At Computex 2018, Patriot has shared that it's preparing to ship two new SSDs, the Viper M.2 SSD, and an S12 SATA SSD, to round out its 2018 product line. The Viper M.2 SSD packs up to 1TB of NVMe high-speed storage on a slim 2280 form factor with up to 3,200 MB/s read and 3,000 MB/s write speeds using sequential data. The random performance will peak at 600,000 IOPS, enough to satisfy any gamer, the line's target audience.

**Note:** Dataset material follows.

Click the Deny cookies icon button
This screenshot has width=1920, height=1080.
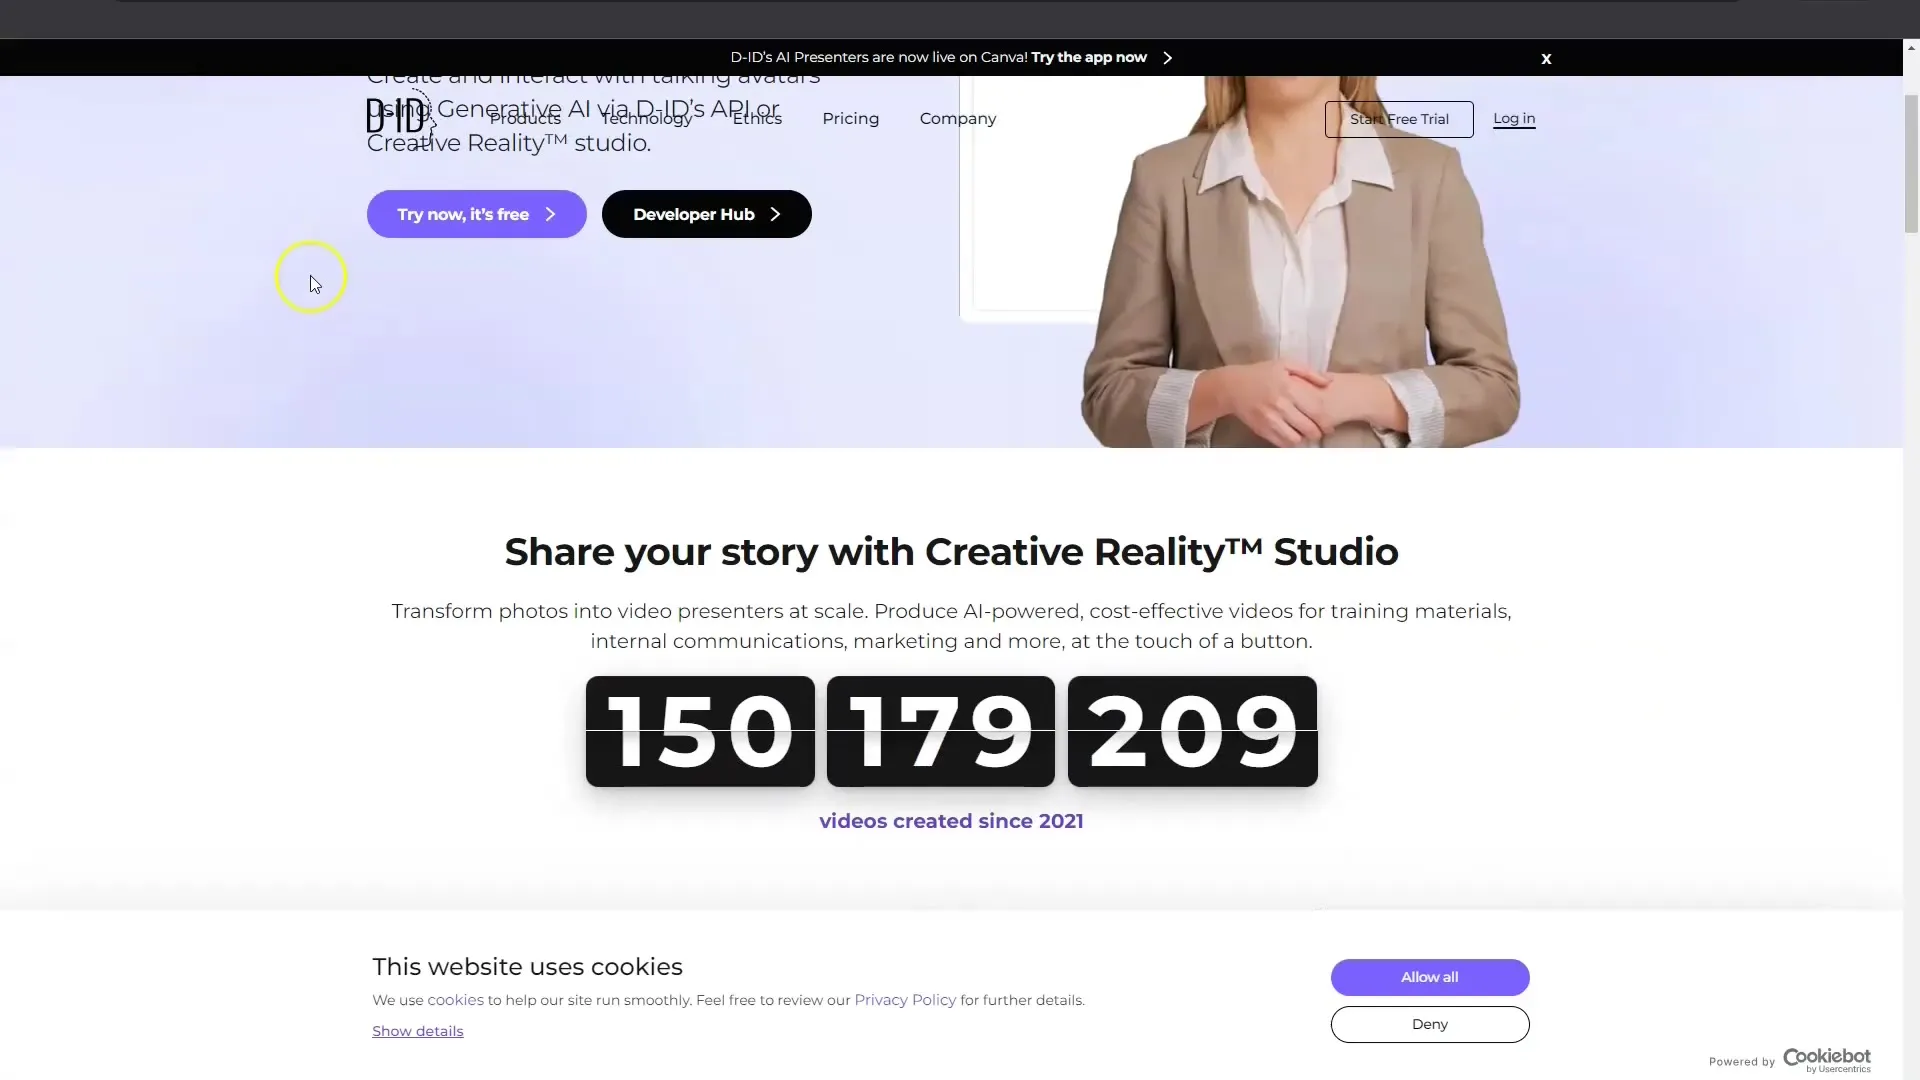coord(1428,1023)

What Patriot adds to the story is just how close the Viper M.2 is to market. The company plans to ship the drive in 256GB, 512GB, and 1TB sizes in the next 30 days and hopes to sweep others with similar products as well as those based on Silicon Motion's SM2262EN coming later in the year. We didn't hear anything about retail pricing from the company, but don't expect this SSD to break the bank.

The successor to Phison's successful and diverse S10 SATA controller, which played dual roles as a high-performance beast with MLC flash and low-cost general use SSD with TLC, is closer to reality. The Phison S12 will play a similar role with support for both 3D TLC and QLC making it a potent weapon in any SSD manufacturer's arsenal.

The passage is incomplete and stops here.